Re: T1 and DSL failover? redundancy?

2006-06-22 Thread Steven Surdock
Lawrence Horvath wrote:
 On 6/22/06, L. V. Lammert [EMAIL PROTECTED] wrote:
 At 11:13 PM 6/21/2006 -0700, Lawrence Horvath wrote:
...
 Keep in mind also that redundancy is fine for outgoing traffic, but
 to actually route incoming traffic you must also have an upstream
 ISP(s) that can handle redundant links, or you will have to obtain
 your own ASN and manage your own BGP. 
 
  Lee
 
 
 
 there are only two ways i know to maintain routing on incomming
 traffic, first being to have your DSL and T1 from the same company and
 they can set up your links with routing on there side that will
 reflect your fail over situation, the second way is to multihome with
 and AS and run BGP, 
...

There are also DNS games.  Multiple MX records, multiple nameservers in
the different ISP's IP space, DNS load balancing for http[s] (e.g.
'nslookup www.yahoo.com')...  These work suffuciently well for
applications that understand multiple Ips for a given name, or
applications that understand the concept of if IP address A times-out,
try IP address B.  OpenVPN understands this, for example.


-Steve S.



Re: T1 and DSL failover? redundancy?

2006-06-21 Thread NetNeanderthal

On 6/21/06, John Brahy [EMAIL PROTECTED] wrote:

What are my other options? I'd like to have it automatically fail over but
I'm not sure what is required to do that.

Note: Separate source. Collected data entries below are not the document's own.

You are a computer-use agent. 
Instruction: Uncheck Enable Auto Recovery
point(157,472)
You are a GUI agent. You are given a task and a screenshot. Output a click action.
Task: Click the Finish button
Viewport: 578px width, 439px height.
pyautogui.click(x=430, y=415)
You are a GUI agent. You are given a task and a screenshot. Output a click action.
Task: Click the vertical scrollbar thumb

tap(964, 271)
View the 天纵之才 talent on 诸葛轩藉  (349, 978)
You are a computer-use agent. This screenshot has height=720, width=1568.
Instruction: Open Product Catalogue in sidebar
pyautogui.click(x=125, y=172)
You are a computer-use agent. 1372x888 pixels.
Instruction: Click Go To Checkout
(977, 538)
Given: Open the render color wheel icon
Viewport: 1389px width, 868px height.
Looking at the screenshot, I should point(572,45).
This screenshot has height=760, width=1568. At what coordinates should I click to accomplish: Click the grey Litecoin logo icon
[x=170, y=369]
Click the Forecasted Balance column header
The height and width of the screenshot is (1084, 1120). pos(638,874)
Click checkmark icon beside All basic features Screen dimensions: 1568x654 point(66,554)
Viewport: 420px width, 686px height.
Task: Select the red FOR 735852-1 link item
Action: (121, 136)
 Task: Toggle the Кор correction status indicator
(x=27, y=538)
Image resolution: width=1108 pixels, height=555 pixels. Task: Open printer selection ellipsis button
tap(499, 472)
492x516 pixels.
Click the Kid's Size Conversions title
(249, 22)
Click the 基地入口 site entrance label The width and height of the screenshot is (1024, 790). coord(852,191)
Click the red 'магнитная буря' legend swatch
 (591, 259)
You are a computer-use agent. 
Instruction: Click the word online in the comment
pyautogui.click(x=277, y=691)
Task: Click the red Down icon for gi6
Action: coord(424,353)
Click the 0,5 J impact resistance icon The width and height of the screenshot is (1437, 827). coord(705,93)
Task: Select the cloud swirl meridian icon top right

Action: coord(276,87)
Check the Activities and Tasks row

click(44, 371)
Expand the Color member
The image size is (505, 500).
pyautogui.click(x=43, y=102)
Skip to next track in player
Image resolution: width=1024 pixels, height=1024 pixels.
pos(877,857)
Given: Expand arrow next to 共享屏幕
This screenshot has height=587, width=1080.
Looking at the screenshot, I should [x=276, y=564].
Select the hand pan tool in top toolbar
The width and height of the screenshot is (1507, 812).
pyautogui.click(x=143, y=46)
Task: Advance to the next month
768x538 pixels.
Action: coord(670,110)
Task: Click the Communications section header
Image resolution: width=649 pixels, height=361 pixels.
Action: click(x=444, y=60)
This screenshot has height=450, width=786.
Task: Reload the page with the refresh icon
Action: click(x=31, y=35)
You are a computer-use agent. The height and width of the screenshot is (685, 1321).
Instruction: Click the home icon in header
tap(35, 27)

Have you considered using a WAN card for your T1 natively on OpenBSD?
As well, you might have a look at ifstated(8) if that's the case --
this would be a cinch to configure with PF.

I believe there are several manufacturers of WAN cards, including
art(4), lmc(4) and san(4).  I have used the Sangoma cards before with
good luck.

Otherwise, depending on the router (Cisco?), you might be able to
setup tracking on the T1 WAN interface to bring down the ethernet
interface (assumption?) that points towards your OpenBSD firewall.
This in turn would trigger an ifstated event that manages your pf.conf
configuration(s).  Or... routing metrics.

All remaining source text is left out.